In a meeting room at Boston’s Fenway Park, Southern Baptist church planter and Boston Red Sox chaplain Bland Mason explained how much members of his church, City On A Hill church, long for community.
“This is their family. This is who they pray with, worship with, grow with and do life with,” Mason, whose church launched almost seven years ago in Brookline, Mass., said. “When it comes to church people, in this city you are either all in or not in at all.”
There appear to be few – if any – cultural incentives for following Christ in a city like Boston, which is largely a post-Christian city with Catholic and evangelical roots that have mostly become museum pieces.
NAMB photo by John Swain
North American Mission Board trustee David Washington (far right) joins fellow trustees praying for Send North America: Boston church planter Bland Mason during a vision tour stop at Fenway Park in the city. Trustees met the following day for their board meeting.
But the new surge of church planting efforts among Southern Baptists and other evangelical groups seems to be shifting the average Bostonian’s view of Christianity. That’s what North American Mission Board (NAMB) trustees wanted to see first-hand during a recent vision tour. The tour coincided with the trustee’s Oct. 8 fall board meeting.
“God has raised up some sharp planters in Boston,” NAMB trustee David Washington, pastor of Canton Christian Fellowship in Canton, Mich., said. “They’ve left family and friends and their comfort zones to make Christ known in a very difficult city.”
There are few churches to choose from in Boston. This has made church planting a primary means of evangelism as churches establish a gospel presence in neighborhoods and begin to serve residents in the name of Christ.
Church planter Joshua Wyatt is planting Charles River Church in Boston’s Roslindale neighborhood. Wyatt says more than half of those in his congregation have come to Christ through Charles River.

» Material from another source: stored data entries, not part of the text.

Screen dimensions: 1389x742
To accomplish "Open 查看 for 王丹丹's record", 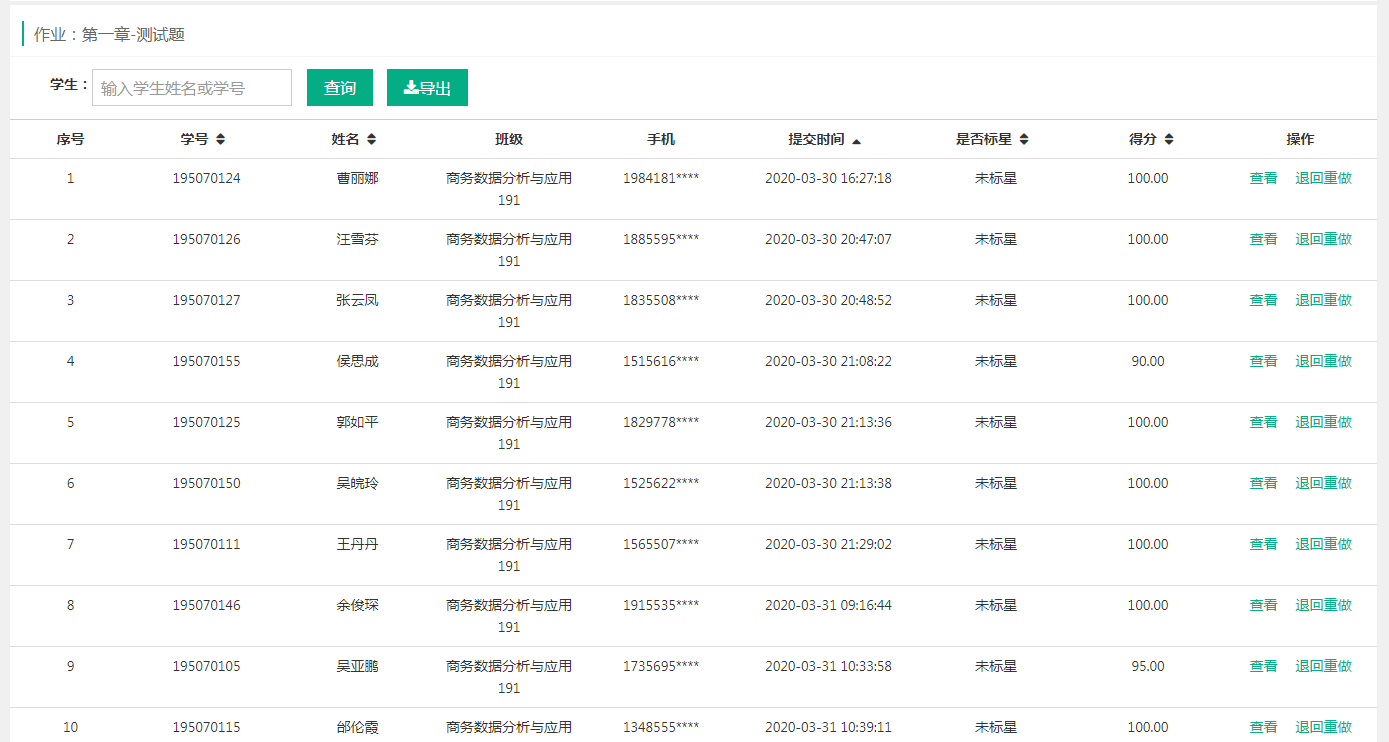I will (1262, 543).
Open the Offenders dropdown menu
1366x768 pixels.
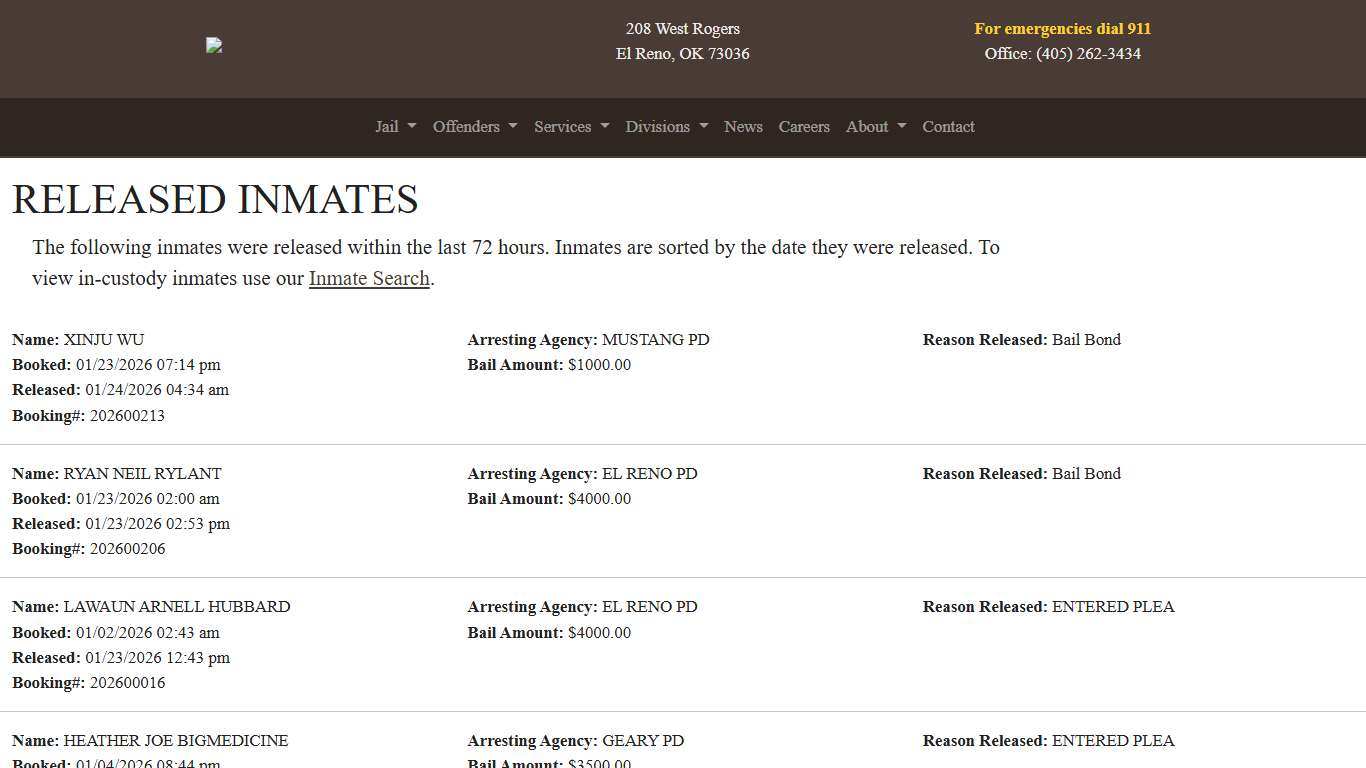(474, 127)
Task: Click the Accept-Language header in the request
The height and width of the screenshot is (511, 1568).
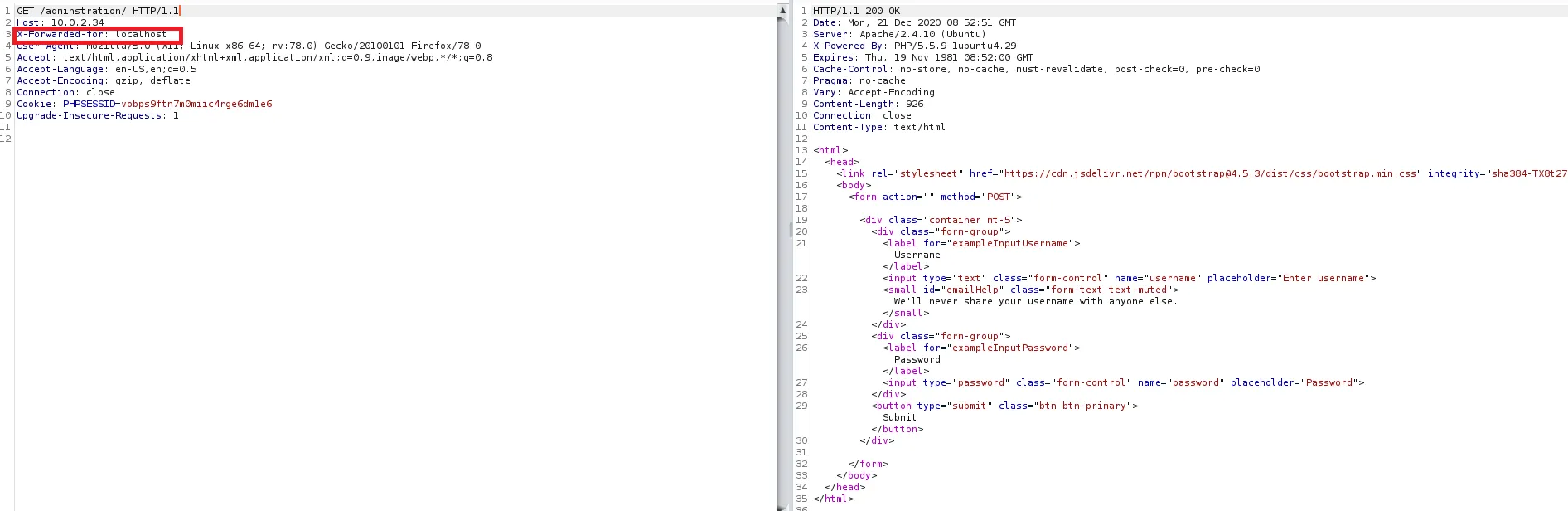Action: tap(106, 69)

“Walking through the streets of Roslindale you will have an every-tribe and-tongue experience,” he said. “We are seeking to build a church that will reflect that diversity.”
As NAMB trustees visited with local church planters like Wyatt, many were struck by how starkly different Boston’s spiritual and cultural landscape is from many areas in the South.
“I come from Louisiana,” NAMB trustee Sissy Franks, a member of Philadelphia Baptist Church in Deville, La., said. “I was enrolled in [a Southern Baptist] church before I could speak. What we so often take for granted is that people know about the gospel. But it’s another language to so many people. We assume it’s everywhere but it’s not. The world has come to North America and we saw that in Boston this week.”
From South Boston all the way out to Worcester, Mass., church planters have begun work in Boston. Some church planters have come from cities in the South.
The need for gospel-centered churches is palpable in the Boston metro area. In an effort to meet this need, NAMB is encouraging church planters and Southern Baptist partner churches to take part in Send North America: Boston, a church planting and evangelism strategy designed to mobilize church planters and established churches to reach the city with the gospel.
“Our hope is to continue to see a steady stream of churches planted in the city,” Send North America: Boston City coordinator David Butler said. “The ways in which Southern Baptists are planting and partnering in our city have been encouraging. We pray God would continue to grow a burden among Southern Baptist leaders for the Northeast.”